Auto-batch table operations

hugetim · June 25, 2024, 5:33pm

Accelerated Tables allow batching Data Tables row updates, deletes, and adds, which can make a big difference for performance when you’re doing many data tables operations. (Every round-trip to the database takes around 0.03s, and increases in transaction execution time are multiplied by increasing the likelihood of conflicts triggering one or more re-tries of the entire transaction.)

But rewriting code to take advantage of these batching abilities can be detrimental to code quality (as well as time-consuming). It recently hit me that (at least for my use cases) it’s possible to instead create a wrapper for anvil.tables that batches these operations automatically inside transactions, increasing performance without any code modifications (other than importing auto_batch.tables in place of anvil.tables).

For example, instead of...

import anvil.tables as tables

@tables.in_transaction
def demo():
    rows = tables.app_tables.table_2.search()
    with tables.batch_update:
        for row in rows:
            if row['text'] == "1":
                row.update(text="2")
    with tables.batch_delete:
        for row in rows:
            if row['text'] != "1":
                row.delete()

you could get the same performance with:

from auto_batch import tables

@tables.in_transaction
def demo():
    rows = tables.app_tables.table_2.search()
    for row in rows:
        if row['text'] = 1:
            row.update(text="2")
        else:
            row.delete()

Would others be interested in something like this? I don’t have it set up to share quite yet, but expressions of interest would help me get across the finish line to doing that.

meredydd · June 26, 2024, 1:24pm

Honestly, this is something we would love to have first-party support for, and if I could wish upon a star I would wish your wrapper implementation could be evolved into a PR against the official implementation.

Something like:

with anvil.tables.auto_batch:
    rows = tables.app_tables.table_2.search()
    for row in rows:
        if row['text'] = 1:
            row.update(text="2")
        else:
            row.delete()

You could reuse a bunch of the machinery for the existing batching system - possibly it would be as simple as “automatically flush any pending batch operations before every operation that might read the DB, then flush again at the end of the context handler”.
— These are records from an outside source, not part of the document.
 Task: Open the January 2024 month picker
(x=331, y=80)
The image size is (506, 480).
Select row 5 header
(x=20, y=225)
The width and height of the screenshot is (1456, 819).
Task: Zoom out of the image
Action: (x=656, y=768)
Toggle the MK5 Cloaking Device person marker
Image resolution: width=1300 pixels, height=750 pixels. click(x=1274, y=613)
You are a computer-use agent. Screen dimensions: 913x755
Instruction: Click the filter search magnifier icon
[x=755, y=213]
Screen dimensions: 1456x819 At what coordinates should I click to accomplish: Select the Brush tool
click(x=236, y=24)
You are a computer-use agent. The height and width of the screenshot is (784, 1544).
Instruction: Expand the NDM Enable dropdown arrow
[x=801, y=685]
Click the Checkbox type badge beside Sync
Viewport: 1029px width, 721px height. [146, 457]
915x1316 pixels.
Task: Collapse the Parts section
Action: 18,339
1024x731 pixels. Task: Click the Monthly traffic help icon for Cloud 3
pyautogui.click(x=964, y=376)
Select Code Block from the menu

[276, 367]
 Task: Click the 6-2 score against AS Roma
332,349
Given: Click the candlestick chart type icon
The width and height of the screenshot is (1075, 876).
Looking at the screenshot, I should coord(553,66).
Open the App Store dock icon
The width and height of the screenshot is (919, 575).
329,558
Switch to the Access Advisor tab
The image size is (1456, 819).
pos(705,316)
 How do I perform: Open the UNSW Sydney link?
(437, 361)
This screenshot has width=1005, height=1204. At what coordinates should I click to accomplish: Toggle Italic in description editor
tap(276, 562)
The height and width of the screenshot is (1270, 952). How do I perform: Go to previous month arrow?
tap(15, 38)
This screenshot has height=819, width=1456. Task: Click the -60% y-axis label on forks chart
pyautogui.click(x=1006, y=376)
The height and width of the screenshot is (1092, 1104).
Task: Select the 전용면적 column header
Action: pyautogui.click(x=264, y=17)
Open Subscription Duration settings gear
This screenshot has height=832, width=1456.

hugetim · June 26, 2024, 4:43pm

Your wish is my…shared wish.

Yes, that’s how I have mine working, though I have also had to reinvent various wheels, doing it as an add-on.

Here’s what I have at this point, only for use on the server side as yet: GitHub - hugetim/auto-batch: AutoBatch - Built with Anvil I hope to take a crack at an anvil-runtime PR, but I would also welcome someone else to take it on, if you get to it before me.

hugetim · June 26, 2024, 4:48pm

Is there ever a reason to not auto_batch a transaction? I’ve been thinking not, since the database updates only take effect at the end of the transaction anyway, but my working model of how this stuff works could be way off.

stucork · June 27, 2024, 1:41am

Just as another option, if separating batch_updates and batch_deletes is an issue
have you thought about doing


with batch_delete, batch_update:
    ...

and you could write a context manager to combine these

# only on the server
from contextlib import contextmanager

@contextmanager
def auto_batch():
    with batch_delete, batch_update:
        yield


with auto_batch():
    ...

hugetim · June 27, 2024, 2:16pm

Oh, ok, thanks! I wouldn’t have guessed that those could be combined, but I can imagine how that works now.

hugetim · December 9, 2024, 11:32pm

You can now try out auto-batch as a third-party dependency, with token PKF2MZRQMPCXFWNE. I’ve also added some initial docs at https://github.com/hugetim/auto-batch (and labeled the current code v0.1).